* ACTION ITEM *
When you transcribe the records that follow, reproduce each line exactly as given.
──────── EXTRACTED DATA
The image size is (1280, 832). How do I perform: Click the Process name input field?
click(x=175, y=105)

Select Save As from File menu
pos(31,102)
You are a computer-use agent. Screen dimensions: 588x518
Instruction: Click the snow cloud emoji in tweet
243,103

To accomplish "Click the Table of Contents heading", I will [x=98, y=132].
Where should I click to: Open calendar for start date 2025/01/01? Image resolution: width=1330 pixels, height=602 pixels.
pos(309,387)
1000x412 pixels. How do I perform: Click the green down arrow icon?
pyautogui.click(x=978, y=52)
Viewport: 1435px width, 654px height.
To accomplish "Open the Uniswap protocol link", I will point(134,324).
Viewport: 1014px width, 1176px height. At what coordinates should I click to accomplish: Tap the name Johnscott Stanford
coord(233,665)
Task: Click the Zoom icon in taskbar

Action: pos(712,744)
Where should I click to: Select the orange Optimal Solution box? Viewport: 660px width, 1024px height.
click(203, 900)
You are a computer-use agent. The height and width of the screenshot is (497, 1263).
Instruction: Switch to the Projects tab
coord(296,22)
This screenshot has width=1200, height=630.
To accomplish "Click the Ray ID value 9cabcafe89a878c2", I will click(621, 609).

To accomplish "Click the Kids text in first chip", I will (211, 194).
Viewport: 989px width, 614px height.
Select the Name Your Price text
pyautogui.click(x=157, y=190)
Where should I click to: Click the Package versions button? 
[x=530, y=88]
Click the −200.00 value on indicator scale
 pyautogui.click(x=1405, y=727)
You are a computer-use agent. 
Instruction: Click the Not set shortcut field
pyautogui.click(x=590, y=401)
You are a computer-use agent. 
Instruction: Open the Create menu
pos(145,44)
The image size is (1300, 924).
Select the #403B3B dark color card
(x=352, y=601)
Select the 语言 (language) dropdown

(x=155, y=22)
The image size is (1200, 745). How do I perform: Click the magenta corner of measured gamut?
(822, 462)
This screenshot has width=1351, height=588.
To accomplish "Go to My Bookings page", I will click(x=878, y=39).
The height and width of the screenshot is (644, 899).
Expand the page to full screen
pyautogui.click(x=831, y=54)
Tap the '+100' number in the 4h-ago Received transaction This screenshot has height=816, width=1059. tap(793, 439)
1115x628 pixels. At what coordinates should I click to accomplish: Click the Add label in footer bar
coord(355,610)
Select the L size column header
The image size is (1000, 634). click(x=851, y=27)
────────────────
* RESPONSE BOX *
The image size is (1280, 832). How do I perform: Click the Process name input field?
click(x=175, y=105)

Select Save As from File menu
pos(31,102)
You are a computer-use agent. Screen dimensions: 588x518
Instruction: Click the snow cloud emoji in tweet
243,103

To accomplish "Click the Table of Contents heading", I will [x=98, y=132].
Where should I click to: Open calendar for start date 2025/01/01? Image resolution: width=1330 pixels, height=602 pixels.
pos(309,387)
1000x412 pixels. How do I perform: Click the green down arrow icon?
pyautogui.click(x=978, y=52)
Viewport: 1435px width, 654px height.
To accomplish "Open the Uniswap protocol link", I will point(134,324).
Viewport: 1014px width, 1176px height. At what coordinates should I click to accomplish: Tap the name Johnscott Stanford
coord(233,665)
Task: Click the Zoom icon in taskbar

Action: pos(712,744)
Where should I click to: Select the orange Optimal Solution box? Viewport: 660px width, 1024px height.
click(203, 900)
You are a computer-use agent. The height and width of the screenshot is (497, 1263).
Instruction: Switch to the Projects tab
coord(296,22)
This screenshot has width=1200, height=630.
To accomplish "Click the Ray ID value 9cabcafe89a878c2", I will click(621, 609).

To accomplish "Click the Kids text in first chip", I will (211, 194).
Viewport: 989px width, 614px height.
Select the Name Your Price text
pyautogui.click(x=157, y=190)
Where should I click to: Click the Package versions button? 
[x=530, y=88]
Click the −200.00 value on indicator scale
 pyautogui.click(x=1405, y=727)
You are a computer-use agent. 
Instruction: Click the Not set shortcut field
pyautogui.click(x=590, y=401)
You are a computer-use agent. 
Instruction: Open the Create menu
pos(145,44)
The image size is (1300, 924).
Select the #403B3B dark color card
(x=352, y=601)
Select the 语言 (language) dropdown

(x=155, y=22)
The image size is (1200, 745). How do I perform: Click the magenta corner of measured gamut?
(822, 462)
This screenshot has width=1351, height=588.
To accomplish "Go to My Bookings page", I will click(x=878, y=39).
The height and width of the screenshot is (644, 899).
Expand the page to full screen
pyautogui.click(x=831, y=54)
Tap the '+100' number in the 4h-ago Received transaction This screenshot has height=816, width=1059. tap(793, 439)
1115x628 pixels. At what coordinates should I click to accomplish: Click the Add label in footer bar
coord(355,610)
Select the L size column header
The image size is (1000, 634). click(x=851, y=27)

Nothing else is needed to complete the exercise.